It was a dark, clear night, the streets flooded with children chattering excitedly and clutching empty bags that were waiting to be filled with candy. And that Halloween, during the fall of 2012, current sophomore Julia Vita was dressed as Captain America as she and eight friends strolled down Aloha Avenue in Saratoga, ready to stock up on sugar and sweets.
The girls were expecting the usual: haunted houses, morbid costumes, tombstones, the works. But that year, Vita and her friends weren’t greeted by these normal frights.
Instead, her memory was scarred by boys covered in poky, large, green pieces of foliage.
In other words, boys dressed as bushes.
It was getting pretty late into the night and Vita could barely see three feet ahead of her.
Unexpectedly, three boys in a leafy costume jumped out and sprayed silly string all over Vita and her friends.
“My friends and I screamed, while the guys were laughing,” Vita said.
Vita, blinded by a sugar and adrenaline rush, could not control her next set of movements aimed at the boys, who were challenging her heroic costume.
“I chased the boys down the street, while using my strength to attack them with my candy-filled pillow case,” Vita said.
The candy within the bag shattered and crumbled with every thwack.
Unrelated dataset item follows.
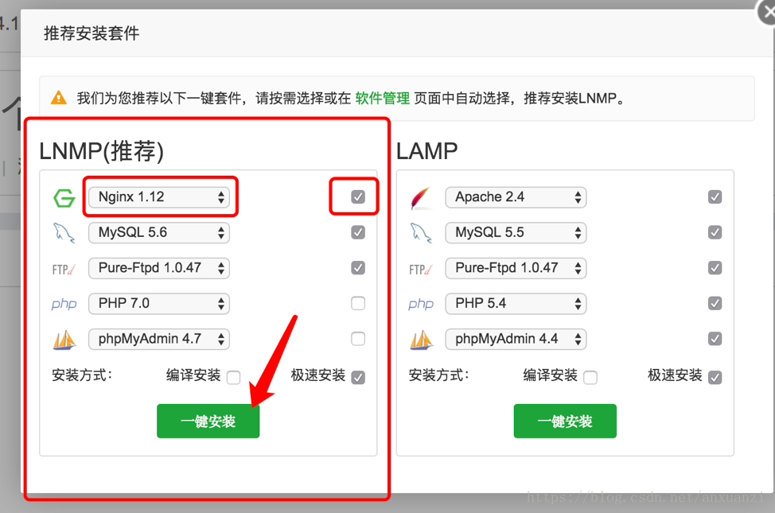Viewport: 775px width, 513px height.
Task: Click the 一键安装 button under LNMP
Action: coord(208,421)
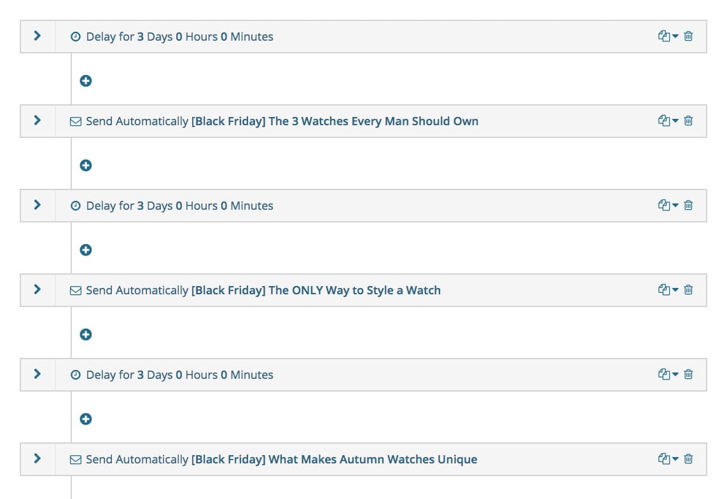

As soon as one boy turned around to face Vita, she smacked him so hard that blood began to drip from his nose.
“I stopped after 5 minutes when I got tired of running,” Vita said.” On top of that, I even think a parent was staring at me.”
The boys scampered off and Vita returned to her friends as the true Captain America of Halloween, who sacrificed the life of her own candy in order to punish the boys.
But after looking back at her Halloween memory, Vita recalled her actions with a hint of regret.
“I feel bad now because I actually hurt him and it was during Halloween,” Vita said. “But it still was really funny at the same time.”